Let us return to the question of tornado forecasting and consider how the actual practice of the NWS compares with the performance of our hypothetical forecasters. Figure 1 shows POD and FAR scores for nationwide NWS tornado warnings issued between 1990 and 2017.3 Perhaps surprisingly, the FAR has remained near 0.75 during this entire 28-yr period. Roughly 3 out of every 4 tornado warnings are false alarms! In contrast the changes in POD are rather large: rising from about 1/3 early in the period to values ranging between 0.64 and 0.72 between 2002 and 2011, before finally slipping back to roughly 1/2 after 2012. What is responsible for these changes in the POD and why are they so much larger than the changes in the FAR?

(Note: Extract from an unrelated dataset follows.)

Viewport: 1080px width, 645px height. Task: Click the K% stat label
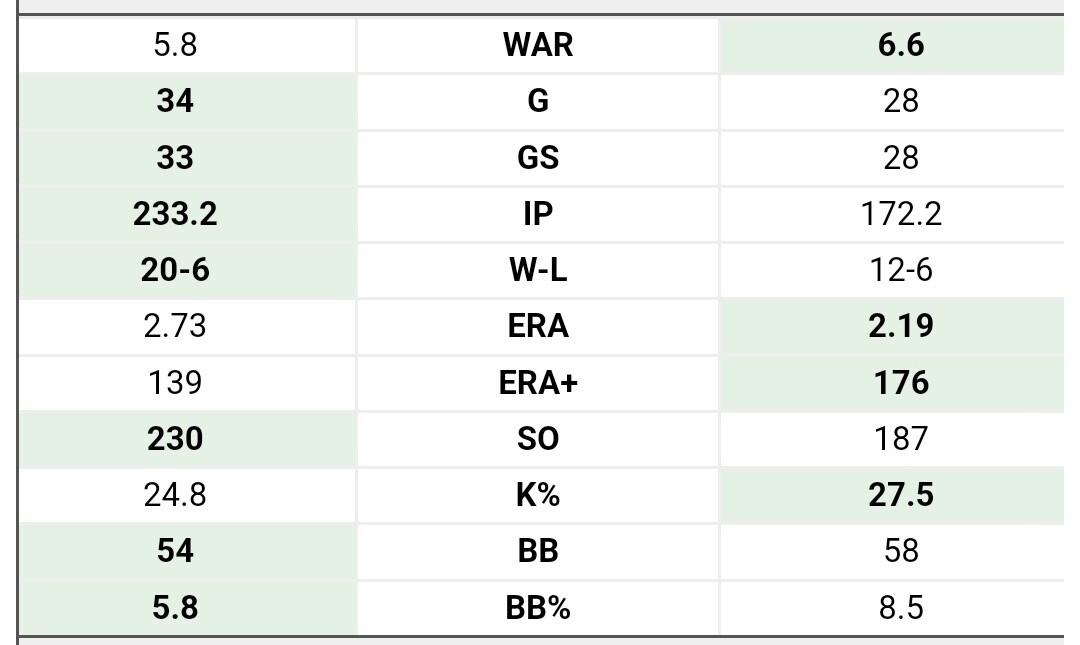tap(538, 495)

The gradual improvement in POD between 1990 and 2002 can largely be attributed to the deployment of the WSR-88D Doppler radar network and to improvements in the scientific understanding of tornadoes, the numerical guidance, and the training of forecasters in the use these assets (Brooks 2004). Improvements in POD are of course a welcome development, but what happened after 2011? The death toll from U.S. tornadoes in 2011, 553, was unusually high, with 161 fatalities resulting from a single tornado on 22 May in Joplin, Missouri. A subsequent investigation of the Joplin tornado identified high false-alarm ratios for NWS tornado warnings in the Joplin area as a concern and possible contributor to the high number of fatalities (Kuligowksi et al. 2014). The drop in POD evident in Fig. 1 after 2011 can be attributed to “an apparent emphasis on reducing FAR that led to a change in the threshold for issuing warnings, such that fewer warnings were issued” (Brooks and Corriea 2018). Similar to the differences between Jane and Jaclyn, the actual degradation in the NWS forecast POD from the period 2002–2011 to 2012–2017 is 3 times the corresponding improvement in FAR.

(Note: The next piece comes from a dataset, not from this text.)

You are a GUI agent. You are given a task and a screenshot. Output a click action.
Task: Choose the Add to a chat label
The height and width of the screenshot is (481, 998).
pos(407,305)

Returning to our hypothetical forecasters, we see that Jane’s performance metrics were roughly similar to the NWS’s performance over the period 2002–2011, whereas Jacyln’s numbers are similar to those of the NWS between 2012 and 2017. In the context of tornado warnings, both Jane and Jaclyn are performing at levels consistent with the NWS in the several years prior to, or after, 2011. Jennifer on the other hand, is following a strategy completely at variance with operational practice—a practice that is nominally set by societal values of acceptable risk when lives are at stake.

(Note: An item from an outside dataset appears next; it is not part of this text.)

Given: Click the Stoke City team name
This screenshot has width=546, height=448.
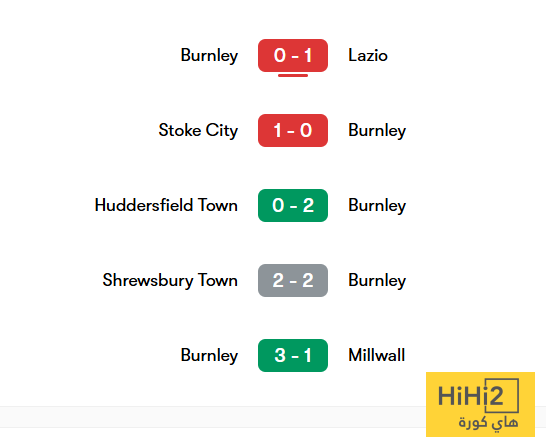Looking at the screenshot, I should (198, 131).
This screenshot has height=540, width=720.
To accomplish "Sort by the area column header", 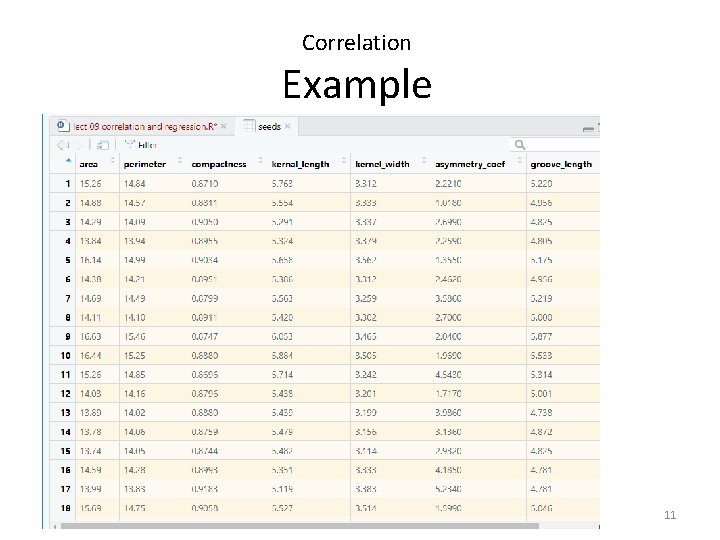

The large changes in POD relative to FAR in Fig. 1 can be modeled using signal detection theory. Brooks and Corriea (2018) estimated that for the quality of the NWS observing and forecasting system in the years 2008–2011, a change in the tornado warning threshold that produces a decrease in FAR should produce somewhat more than twice the decrease in POD. Reducing FAR without significantly impacting POD would require significant improvements in the discriminating capabilities of the operational forecast system.

Extreme-temperature attribution

There are obvious differences between deciding whether to issue a tornado warning and deciding whether to attribute some aspect of an extreme-weather event to climate change. Forecasts of hazardous weather need to occur in real time or near–real time to inform emergency response and decisions about personal and public safety, whereas climate-change event attribution tends to be post hoc and intended to inform the societal responses to the longer-term consequences of anthropogenic climate change. The actions that the public are advised to take in response to a tornado warning, and the cost of those actions, are certainly different from those that might be expected to arise from the confident attribution of extreme events to global warming.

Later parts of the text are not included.